= What you need to do =
Pick up the review of Xinyang Maojian green tea below after its final sentence and keep writing it.
::: Document passage
To spoil the outcome these were surprisingly good, among the best quality green teas that I've ever tried. One might suspect that most of the best versions in styles beyond the few we know of in "the West" are only known of and drank in China, and when less known types make it out the quality is moderate.  I had a related experience with Qimen (black tea) not so long ago, trying a range one would typically never encounter. 

These citations of Instagram listings work as one reference, and local Thai online sales on Shoppee (like Amazon) are here and here. 




Xinyang Wild Tea, floral fragrance, high mountain, organic, premium, ancient tea tree

490 baht for 50 grams, a bit under $15



Gaoshanxin Yang Maojian Tea (Grade 1, top 2 leaves)

Also 490 baht for 50 grams.


Both those prices are presented as discounted rates, from an original higher price.  Under $15 for 50 grams of either does seem like a steal, given the review findings.




Review:




Xinyang Maojian:  it was clear that these were high quality teas long before brewing them.  The appearance is novel and promising, and dry tea scent rich, complex, and sweet.  Both have tea dust inside the bag, from trichomes, fine hairs on the buds of fresh, high quality tea.  I suppose it's conceivable that a tea could look beautiful, smell great, and contain tea fuzz and not be well above average quality tea but it would seem unlikely. 

This reminds me of running across a grass blade looking green tea version in a Beijing market a decade back, sold only as high mountain tea, which I never identified further.  It surely wasn't close to this good, but I wouldn't have known then either way. 

Taste is rich.  Umami comes across first, then vegetal range beyond that, along with freshness and sweetness.  This is really in between aspects I would associate with other green tea styles, which means nothing, since I haven't tried much of the entire range of Chinese green teas.  

Umami isn't as pronounced as in many Japanese green teas, but it's still pronounced.  Richer warm tones include a toasted rice sort of aspect I'd associate with Longjing.  Floral tone and vegetal range I can't really match to other green tea, but that would vary across many types.  Vegetal range is close to sugar snap pea, very fresh and clean.
::::::
::: Extracted entries
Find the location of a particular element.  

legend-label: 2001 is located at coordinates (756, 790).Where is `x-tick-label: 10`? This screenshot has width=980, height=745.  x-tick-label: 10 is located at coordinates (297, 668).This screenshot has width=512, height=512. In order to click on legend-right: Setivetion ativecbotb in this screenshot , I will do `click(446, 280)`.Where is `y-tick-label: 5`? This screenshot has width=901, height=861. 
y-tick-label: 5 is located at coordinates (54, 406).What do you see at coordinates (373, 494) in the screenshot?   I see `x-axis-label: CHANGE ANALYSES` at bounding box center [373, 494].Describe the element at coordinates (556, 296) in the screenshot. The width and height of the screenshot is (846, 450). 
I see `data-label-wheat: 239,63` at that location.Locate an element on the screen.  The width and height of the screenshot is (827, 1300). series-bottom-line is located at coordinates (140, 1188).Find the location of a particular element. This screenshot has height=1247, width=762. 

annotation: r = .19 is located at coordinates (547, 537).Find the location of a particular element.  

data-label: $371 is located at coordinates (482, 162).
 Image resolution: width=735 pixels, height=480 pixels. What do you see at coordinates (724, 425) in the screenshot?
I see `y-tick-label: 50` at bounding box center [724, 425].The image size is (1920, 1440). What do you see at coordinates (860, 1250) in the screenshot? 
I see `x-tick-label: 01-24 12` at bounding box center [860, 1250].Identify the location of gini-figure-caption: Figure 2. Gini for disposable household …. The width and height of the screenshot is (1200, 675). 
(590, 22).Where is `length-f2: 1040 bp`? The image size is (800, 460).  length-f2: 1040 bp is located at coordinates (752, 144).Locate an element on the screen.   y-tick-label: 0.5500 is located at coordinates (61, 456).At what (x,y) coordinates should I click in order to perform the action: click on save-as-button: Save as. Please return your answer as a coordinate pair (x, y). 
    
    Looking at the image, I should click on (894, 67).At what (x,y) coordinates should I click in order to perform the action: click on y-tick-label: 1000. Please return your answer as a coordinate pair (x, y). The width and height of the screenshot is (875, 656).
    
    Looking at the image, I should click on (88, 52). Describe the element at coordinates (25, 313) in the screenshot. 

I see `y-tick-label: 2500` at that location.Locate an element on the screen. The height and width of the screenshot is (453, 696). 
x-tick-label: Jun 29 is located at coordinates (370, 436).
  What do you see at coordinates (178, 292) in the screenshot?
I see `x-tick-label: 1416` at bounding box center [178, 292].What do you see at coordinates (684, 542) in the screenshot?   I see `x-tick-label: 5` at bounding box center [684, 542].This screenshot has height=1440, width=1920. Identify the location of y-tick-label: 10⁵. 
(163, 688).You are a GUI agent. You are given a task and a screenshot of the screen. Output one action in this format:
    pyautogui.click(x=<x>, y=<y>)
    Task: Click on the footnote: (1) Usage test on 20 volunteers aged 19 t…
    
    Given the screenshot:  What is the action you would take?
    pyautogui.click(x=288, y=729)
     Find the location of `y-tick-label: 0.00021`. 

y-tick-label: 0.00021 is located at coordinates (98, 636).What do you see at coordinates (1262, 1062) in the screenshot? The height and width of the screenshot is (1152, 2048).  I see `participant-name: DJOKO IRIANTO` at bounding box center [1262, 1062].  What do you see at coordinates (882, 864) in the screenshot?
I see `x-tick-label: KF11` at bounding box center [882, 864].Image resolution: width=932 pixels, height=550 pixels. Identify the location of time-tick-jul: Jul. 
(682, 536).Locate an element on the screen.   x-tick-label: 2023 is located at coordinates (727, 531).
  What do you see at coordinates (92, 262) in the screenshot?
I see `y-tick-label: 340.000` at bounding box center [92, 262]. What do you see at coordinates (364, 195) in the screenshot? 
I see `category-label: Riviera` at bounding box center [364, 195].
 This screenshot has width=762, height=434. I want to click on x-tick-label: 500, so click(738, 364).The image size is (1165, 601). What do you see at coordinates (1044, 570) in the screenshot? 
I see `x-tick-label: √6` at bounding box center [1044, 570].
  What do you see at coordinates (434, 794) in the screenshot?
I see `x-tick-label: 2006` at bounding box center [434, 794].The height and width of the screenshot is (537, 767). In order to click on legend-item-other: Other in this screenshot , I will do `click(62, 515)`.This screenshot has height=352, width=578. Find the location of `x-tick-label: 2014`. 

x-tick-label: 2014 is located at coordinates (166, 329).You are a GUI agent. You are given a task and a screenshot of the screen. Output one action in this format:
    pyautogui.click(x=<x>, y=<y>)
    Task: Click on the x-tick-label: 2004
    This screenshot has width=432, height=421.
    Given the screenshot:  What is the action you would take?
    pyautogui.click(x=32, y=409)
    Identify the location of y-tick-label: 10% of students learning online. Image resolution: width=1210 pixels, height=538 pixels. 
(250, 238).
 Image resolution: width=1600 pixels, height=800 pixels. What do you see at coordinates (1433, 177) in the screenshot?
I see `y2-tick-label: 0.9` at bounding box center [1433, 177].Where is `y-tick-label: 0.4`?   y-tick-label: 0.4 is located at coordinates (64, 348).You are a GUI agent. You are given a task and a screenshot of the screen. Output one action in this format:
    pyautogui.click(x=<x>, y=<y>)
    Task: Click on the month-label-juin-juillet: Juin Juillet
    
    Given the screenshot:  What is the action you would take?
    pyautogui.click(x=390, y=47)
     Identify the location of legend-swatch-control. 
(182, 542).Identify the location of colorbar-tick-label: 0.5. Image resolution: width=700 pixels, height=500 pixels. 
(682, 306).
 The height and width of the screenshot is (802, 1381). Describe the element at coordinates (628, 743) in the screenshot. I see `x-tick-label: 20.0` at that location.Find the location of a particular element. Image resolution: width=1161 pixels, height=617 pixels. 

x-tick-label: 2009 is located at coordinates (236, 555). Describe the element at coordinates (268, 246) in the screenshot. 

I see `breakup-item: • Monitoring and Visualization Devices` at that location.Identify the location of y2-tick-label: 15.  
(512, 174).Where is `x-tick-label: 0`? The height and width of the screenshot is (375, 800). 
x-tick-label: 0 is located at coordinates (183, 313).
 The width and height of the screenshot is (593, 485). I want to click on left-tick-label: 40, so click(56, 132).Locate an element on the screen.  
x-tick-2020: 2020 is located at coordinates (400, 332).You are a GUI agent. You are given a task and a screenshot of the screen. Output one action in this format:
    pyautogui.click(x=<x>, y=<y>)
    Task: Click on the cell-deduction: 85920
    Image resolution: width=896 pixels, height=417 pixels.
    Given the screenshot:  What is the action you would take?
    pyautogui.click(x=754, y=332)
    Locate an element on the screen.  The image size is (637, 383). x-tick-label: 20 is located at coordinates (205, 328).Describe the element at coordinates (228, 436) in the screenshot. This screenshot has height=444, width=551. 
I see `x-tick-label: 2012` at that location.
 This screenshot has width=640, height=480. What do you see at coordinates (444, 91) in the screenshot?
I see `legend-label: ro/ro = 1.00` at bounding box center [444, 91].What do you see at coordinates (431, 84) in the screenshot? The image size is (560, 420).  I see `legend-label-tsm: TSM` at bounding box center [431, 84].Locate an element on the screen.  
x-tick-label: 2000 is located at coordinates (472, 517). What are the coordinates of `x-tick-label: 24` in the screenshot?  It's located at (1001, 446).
::::::
= Final answer =
Xinyang Himajian:  this includes richer, warmer tones.  There is some umami present too, but the whole general range is shifted.  It includes light, sweet, floral range too, but also warmer tones, not exactly matching the toasted rice in the other, but not completely different.  It tastes a bit like barley tea, that one flavor aspect.  Tisanes in general and barley tea in particular generally express a limited flavor range though, only so much complexity.  This is far more complex, going further than pretty good green tea versions often do.  

I'll have to look up how much these sell for to set up a baseline for reference after tasting, but these are clearly among the best quality green teas I've ever tried.  I wasn't really expecting that.

This includes vegetal range too, more like a fresh version of green bean instead of sugar snap pea (so heavier).  That may sound negative, as if cooked vegetables isn't a promising range for tea.  I mean that these seem to express the flavor of a lightly steamed vegetable, retaining that freshness and sweetness, not the they resemble well-cooked vegetables of any kind.

There is plenty of floral range too, just occurring in warmer tones, I guess more towards lavender, but then isolating and describing floral tones isn't really one of my strengths.  Feel is rich and full for both of these teas, with aftertaste experience carry-over.  They're clearly exceptional quality teas.

As of the first round I like the lighter tone character of the other version better, but the way these aspects in this come together in this version, and the way refined complexity and intensity is expressed, make it slightly better overall.


Quality one can determine by a range of typical markers, which vary by tea type.  It's an entirely different thing than match to preference.  The description list for these teas indicates what great quality is for green tea:  good balance, flavor intensity, positive flavor aspects, refinement, presence of umami (when matching the style), clean flavor range / lack of flaws, full feel (less of a determining input for green tea), and pronounced aftertaste experience.  In general--which varies by specific tea type--flavor aspect range varies by type as much as quality, and heavier vegetal flavors indicate a lower quality version, with sweetness and lighter floral range standing out more in many better green teas.




Maojian #2:  vegetal range shifts; this is much more complex.  Brewing this in different ways would draw out far different results.  Using cooler water would lighten flavors (this is well off boiling point but not cool, not 70 or 75 C); many people would prefer that.  Brewing this using an approach closer to Western brewing might be more conventional, longer infusion times at a lower proportion, again shifting temperature to cooler water. It's easier, and it trades out experience of transitions for even more complexity. 

Vegetal range is now dominant, with umami secondary.  Flavor is centered more on green beans, versus sugar snap peas in a first infusion.  Sweetness is great; overall complexity and intensity is perfect.  I've tried some exceptional green teas before but nothing in this style, and not much at this quality level.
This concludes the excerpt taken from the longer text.